**REQUIRED TASK**
Pull out every line below and reproduce each one word for word.

**GIVEN INFORMATION**
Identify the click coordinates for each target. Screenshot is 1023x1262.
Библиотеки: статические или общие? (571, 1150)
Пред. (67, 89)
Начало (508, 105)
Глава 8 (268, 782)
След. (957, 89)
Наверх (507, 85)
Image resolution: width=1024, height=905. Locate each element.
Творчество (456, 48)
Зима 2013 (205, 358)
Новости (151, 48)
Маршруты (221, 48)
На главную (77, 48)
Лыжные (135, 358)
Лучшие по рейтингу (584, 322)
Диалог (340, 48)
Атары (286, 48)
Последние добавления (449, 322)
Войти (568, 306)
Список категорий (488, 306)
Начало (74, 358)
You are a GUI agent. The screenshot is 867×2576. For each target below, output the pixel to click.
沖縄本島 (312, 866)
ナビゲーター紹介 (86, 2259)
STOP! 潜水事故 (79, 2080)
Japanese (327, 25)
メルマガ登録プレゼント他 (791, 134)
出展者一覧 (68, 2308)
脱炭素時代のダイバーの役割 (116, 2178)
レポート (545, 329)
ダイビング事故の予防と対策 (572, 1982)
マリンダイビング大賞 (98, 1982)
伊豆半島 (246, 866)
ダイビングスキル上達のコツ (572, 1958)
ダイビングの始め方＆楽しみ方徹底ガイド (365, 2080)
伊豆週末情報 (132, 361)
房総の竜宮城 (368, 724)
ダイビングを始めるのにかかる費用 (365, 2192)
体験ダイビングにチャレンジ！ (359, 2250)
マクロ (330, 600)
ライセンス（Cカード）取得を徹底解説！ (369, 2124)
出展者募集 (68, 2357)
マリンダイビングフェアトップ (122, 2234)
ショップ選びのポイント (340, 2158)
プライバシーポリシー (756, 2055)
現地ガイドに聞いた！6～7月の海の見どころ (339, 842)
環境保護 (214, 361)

**TASK ANSWER**
Identify the click coordinates for each target. Screenshot is 1023x1262.
Библиотеки: статические или общие? (571, 1150)
Пред. (67, 89)
Начало (508, 105)
Глава 8 (268, 782)
След. (957, 89)
Наверх (507, 85)
Image resolution: width=1024, height=905. Locate each element.
Творчество (456, 48)
Зима 2013 (205, 358)
Новости (151, 48)
Маршруты (221, 48)
На главную (77, 48)
Лыжные (135, 358)
Лучшие по рейтингу (584, 322)
Диалог (340, 48)
Атары (286, 48)
Последние добавления (449, 322)
Войти (568, 306)
Список категорий (488, 306)
Начало (74, 358)
You are a GUI agent. The screenshot is 867×2576. For each target below, output the pixel to click.
沖縄本島 (312, 866)
ナビゲーター紹介 (86, 2259)
STOP! 潜水事故 (79, 2080)
Japanese (327, 25)
メルマガ登録プレゼント他 (791, 134)
出展者一覧 (68, 2308)
脱炭素時代のダイバーの役割 (116, 2178)
レポート (545, 329)
ダイビング事故の予防と対策 (572, 1982)
マリンダイビング大賞 (98, 1982)
伊豆半島 (246, 866)
ダイビングスキル上達のコツ (572, 1958)
ダイビングの始め方＆楽しみ方徹底ガイド (365, 2080)
伊豆週末情報 (132, 361)
房総の竜宮城 (368, 724)
ダイビングを始めるのにかかる費用 (365, 2192)
体験ダイビングにチャレンジ！ (359, 2250)
マクロ (330, 600)
ライセンス（Cカード）取得を徹底解説！ (369, 2124)
出展者募集 (68, 2357)
マリンダイビングフェアトップ (122, 2234)
ショップ選びのポイント (340, 2158)
プライバシーポリシー (756, 2055)
現地ガイドに聞いた！6～7月の海の見どころ (339, 842)
環境保護 (214, 361)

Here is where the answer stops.